Tal vez la primera imagen al leer el cuento fue una propia construcción o, en otras palabras, apropiación del mismo, enfocado en mis propios viajes hacia el interior de la república mexicana. Lo tormentoso que resulta estar sentado por horas en un autobús, los filmes tan ordinarios y fútiles que son ya insignificantes cuando el conductor las coloca en las pantallas y, por otro lado, lo maravilloso que son las pinturas campiranas de ese México que está siendo devorado por las constantes imágenes o cuadros de costumbres donde hay militares, armas, narcotráfico y sangre. He ahí lo que despierta El autobús que me dejó: un volver hacia los orígenes rurales de mi propio estado, sin olvidar que el presente continua, reflejando las acciones de un presidente que, gracias a los ángeles, está por irse. Como tal, la obra va encaminada a construir un cuadro de lo que ahora es nuestro estado, sin satanizar (¿o volver cotidiano?) a los soldados con sus vestimentas y sus armas largas.  Sin embargo, ese cuadro tiene un rumor que colinda con el humor, sí, un humor que se construye sutilmente, llamando a clientes frecuentes  o amigos del personaje narrador. Humor que va creciendo como la escarcha o la espuma del champán, hasta borrar las imágenes que, para un lector contemporáneo que ha vivido la violencia actual, se han construido alrededor del militar.

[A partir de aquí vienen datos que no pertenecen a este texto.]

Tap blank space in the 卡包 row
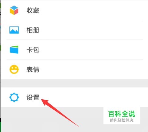This screenshot has height=132, width=148. pos(92,50)
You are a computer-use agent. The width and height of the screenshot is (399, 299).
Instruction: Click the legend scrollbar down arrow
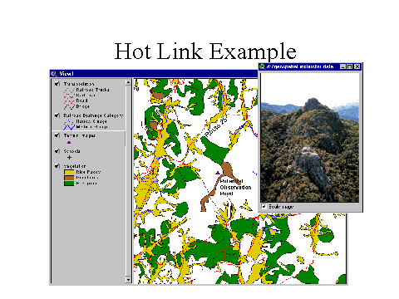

Otro acierto de este cuento es el lenguaje, que intenta reproducir, como lo ha hecho siempre la escritura, la oralidad. Ante esta escritura, el lector se enfrenta a un pasado que puede insertarse en los cánones de una literatura mexicana de la centuria pasada, no por ser despectivo, pero con un toque de lo contemporáneo. Es decir, El autobús que me dejó se inserta entre el pasado por el lenguaje, principalmente, y los cuadros y el presente retratada en los militares. ¿Es acaso El autobús que me dejó un cuento postmoderno?